TASKS AND EXERCISES:
• 1. In the discussion of Singapore landlords, how many flats has the person who disagrees with the "sweeping statement" rented there?
• 2. Rewrite the landlord discussion from "What I think" to "so pro-regulation still?", changing "legislation" to "law".

TEXT PROVIDED:
####################
‘Most landlords in Singapore are awful. They know that they have all the rights and the tenants have none.
Landlords in places like UK and Aus know that they also have social obligations that are backed up by tenant protection bodies/tribunals etc. So tenants are treated better and properties better looked after by the landlord. Here they do not care.
That is an inaccurate, and rather unkind sweeping statement (IMHO). I’ve rented three flats here and have yet to have a problem with a landlord. I appreciate we get to hear some bad stories here from time to time, but these writers come here for help, no one comes here just to sing the praises of their good landlords.
What ‘social obligation’ do I have as a landlord? It’s 100% business!
What I think is the source of much of the conflict we get to hear about is a lack of regulation, and information. But remember that SG is an attractive destination to do business precisely due to it’s relatively light regulation. Put it another way, if I as a landlord have to comply with a new piece of legislation, and it costs me $250 a year, guess what happens: Your rent goes up $250. So it is the 98%, who are good tenants, of good landlords, who get to pay for the protection of the unlucky 2%. Put like that, do you feel so pro-regulation still?
####################
Items listed in a dataset:
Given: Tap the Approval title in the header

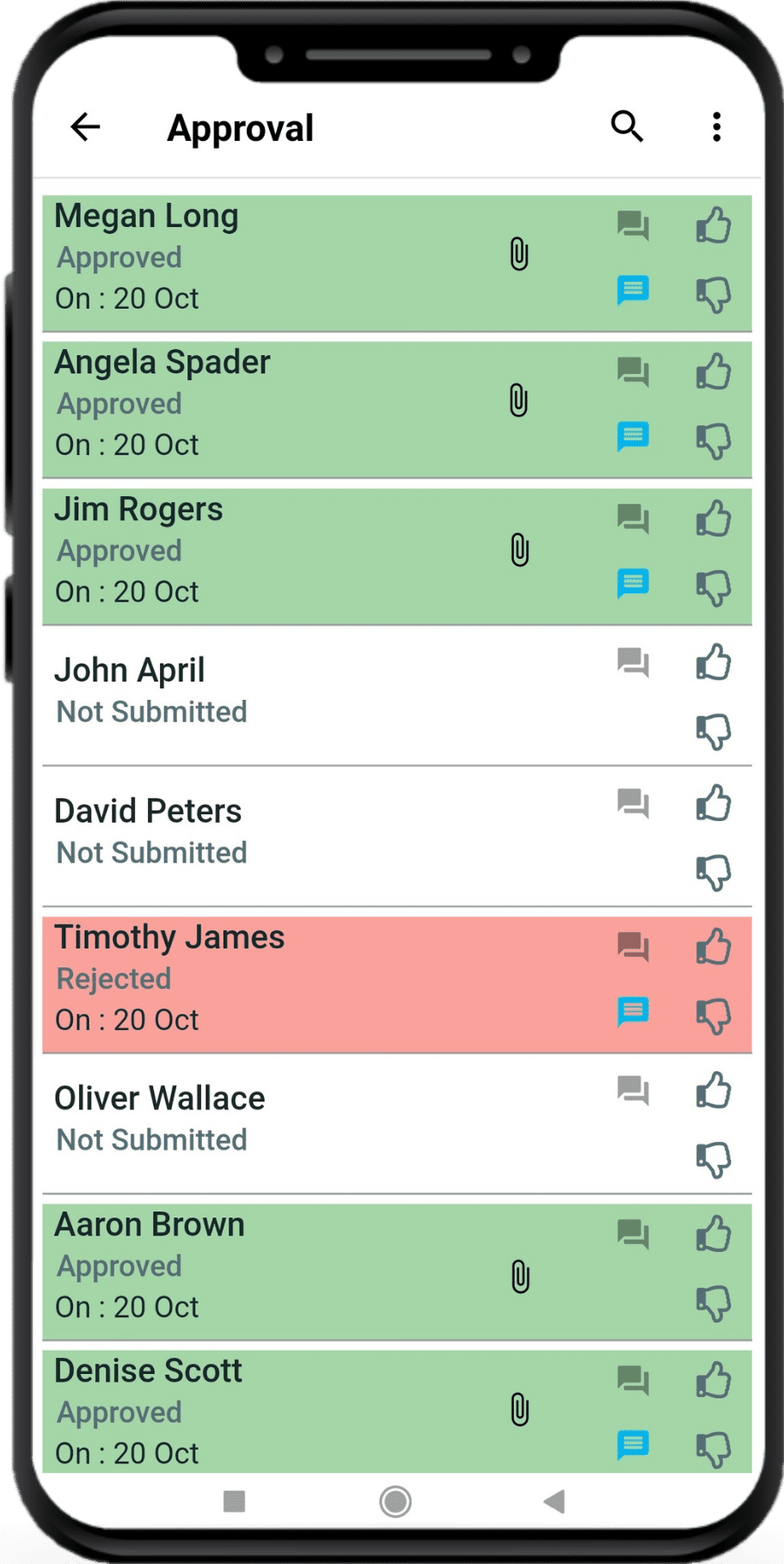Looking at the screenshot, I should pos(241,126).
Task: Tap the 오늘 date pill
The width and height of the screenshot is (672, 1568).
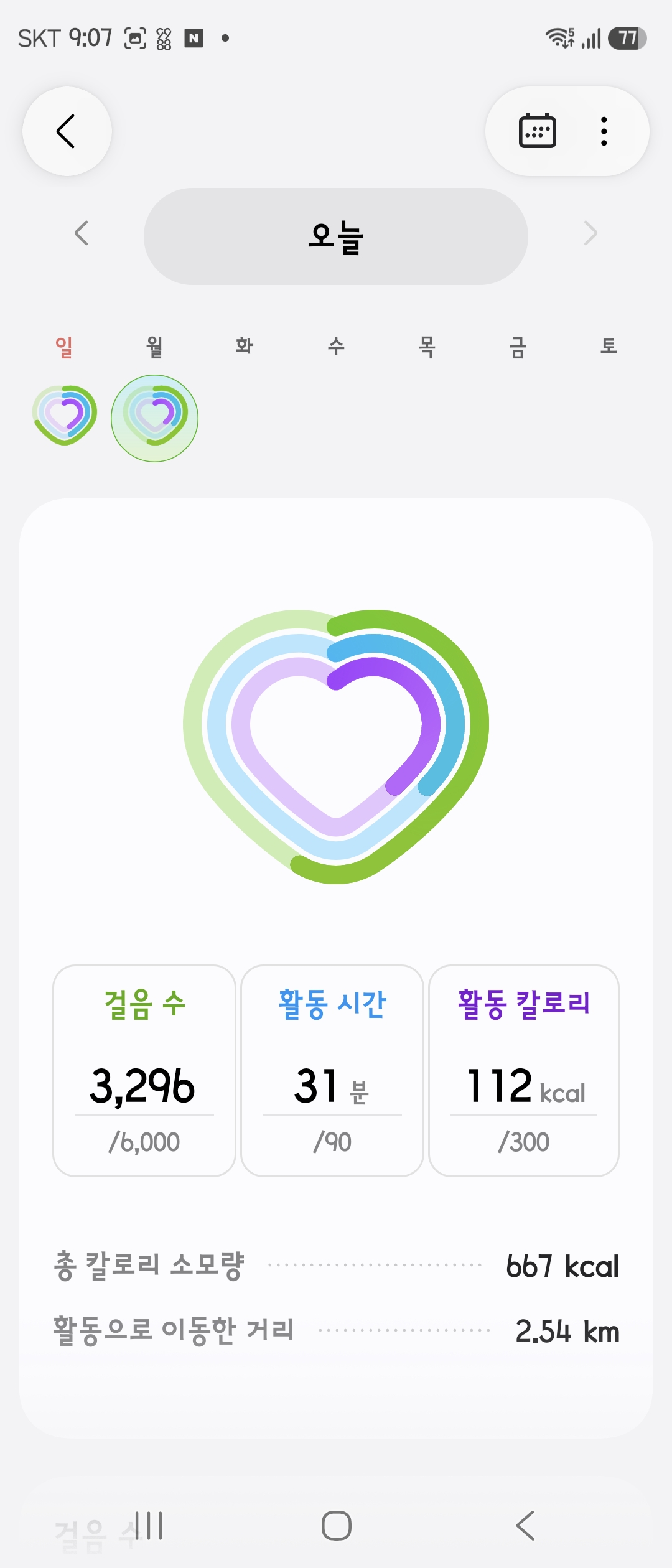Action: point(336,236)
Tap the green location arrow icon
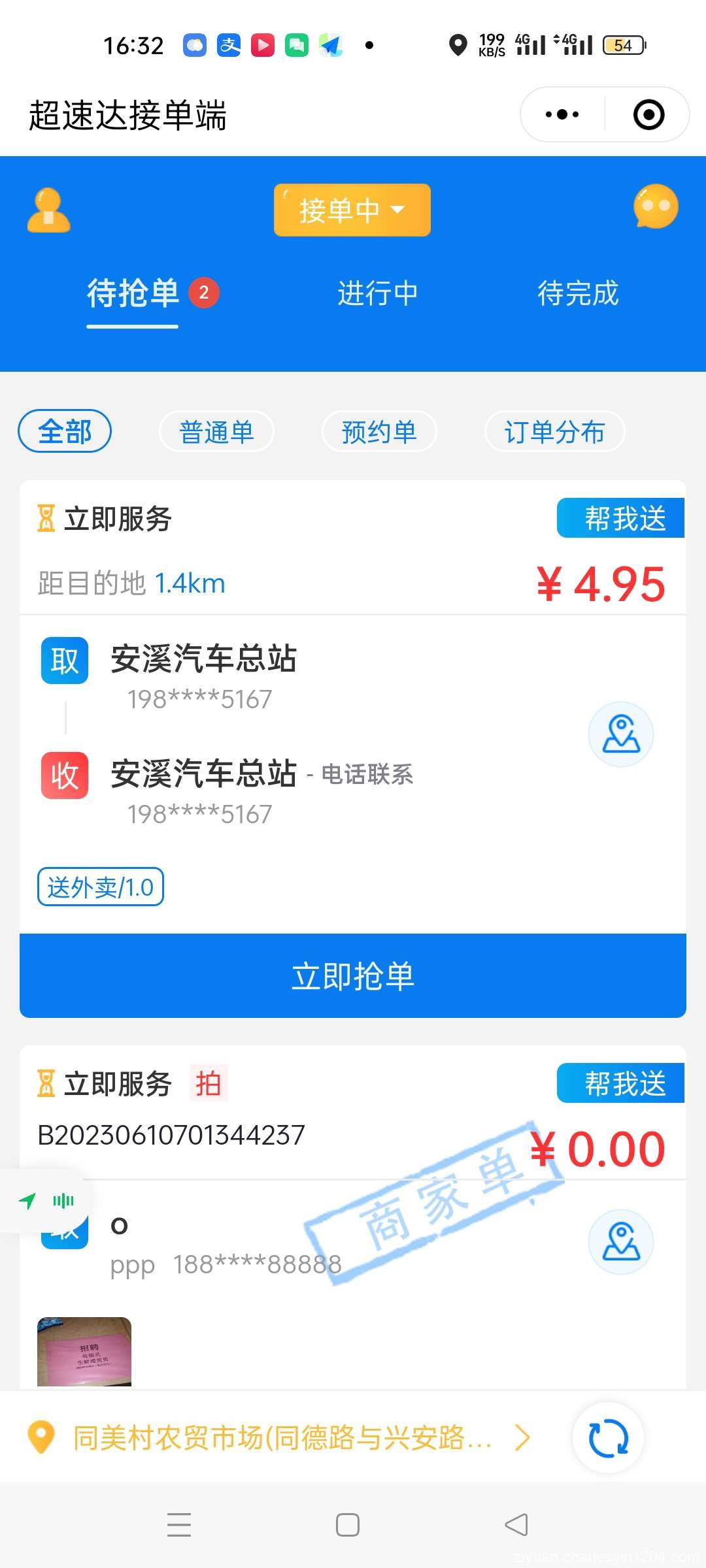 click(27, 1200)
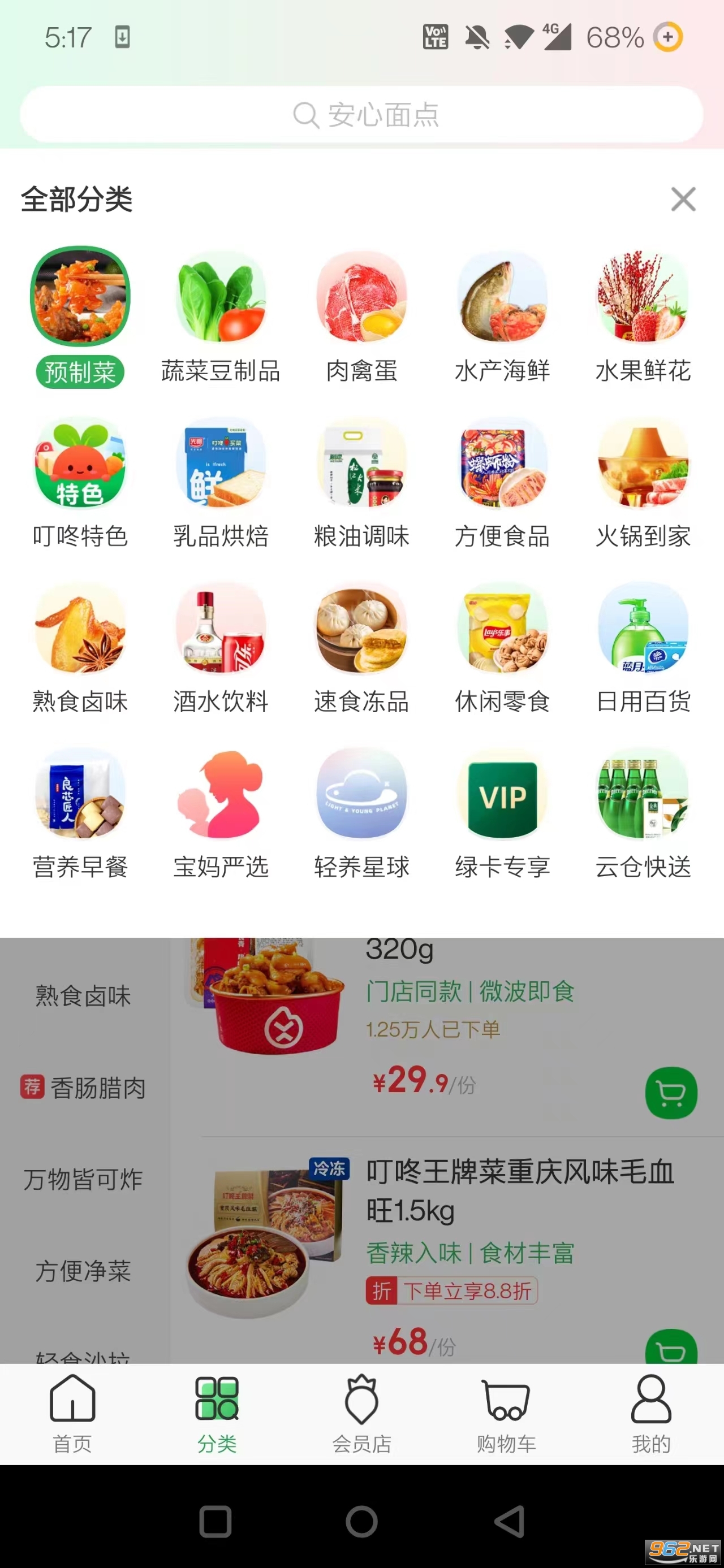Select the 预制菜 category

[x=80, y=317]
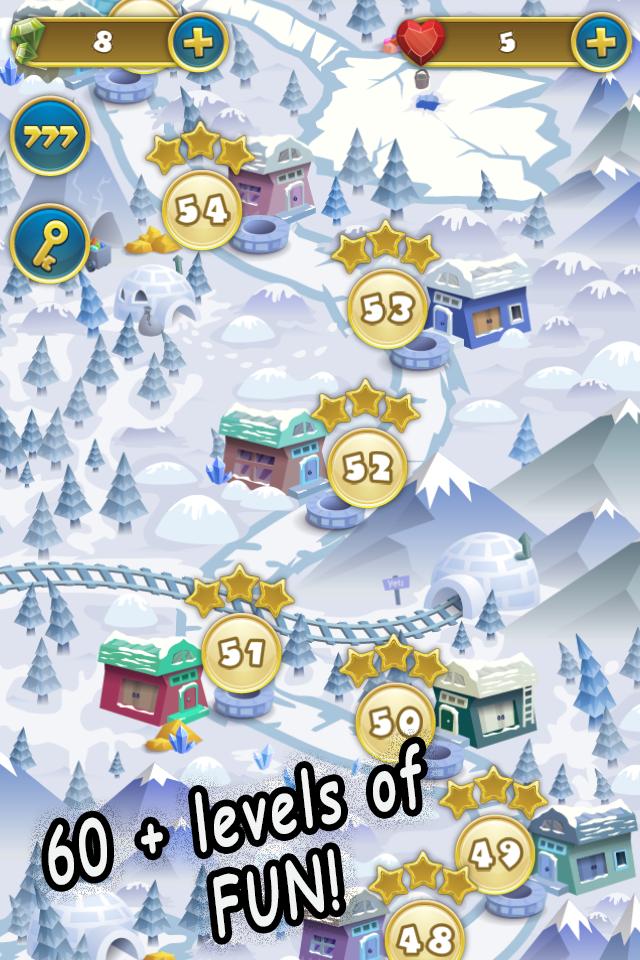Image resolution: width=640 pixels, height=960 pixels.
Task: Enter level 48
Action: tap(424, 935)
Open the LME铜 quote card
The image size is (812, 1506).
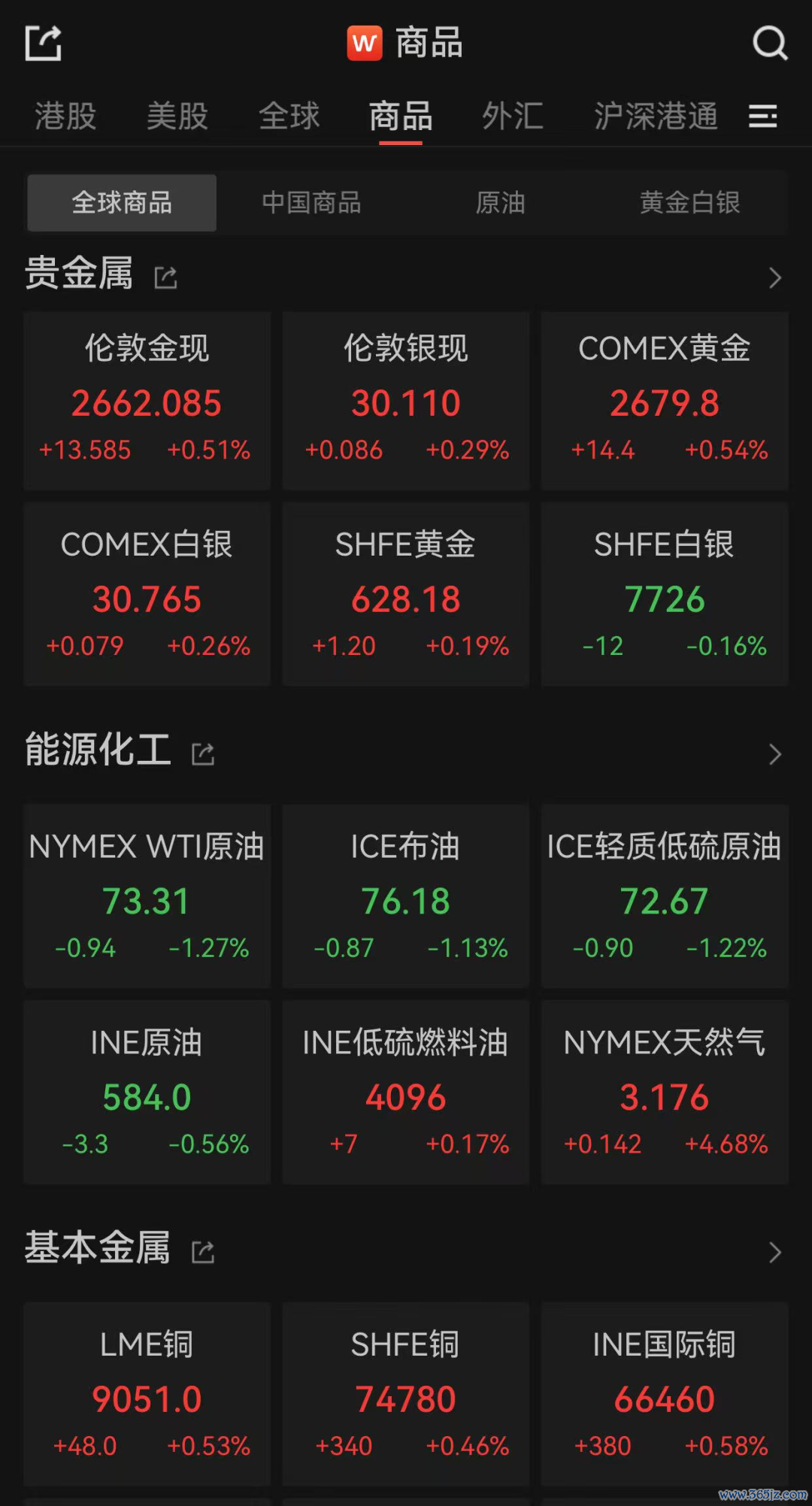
####################
ANSWERS GIVEN:
• 1. Three flats.

• 2.
What I think is the source of much of the conflict we get to hear about is a lack of regulation, and information. But remember that SG is an attractive destination to do business precisely due to it’s relatively light regulation. Put it another way, if I as a landlord have to comply with a new piece of law, and it costs me $250 a year, guess what happens: Your rent goes up $250. So it is the 98%, who are good tenants, of good landlords, who get to pay for the protection of the unlucky 2%. Put like that, do you feel so pro-regulation still?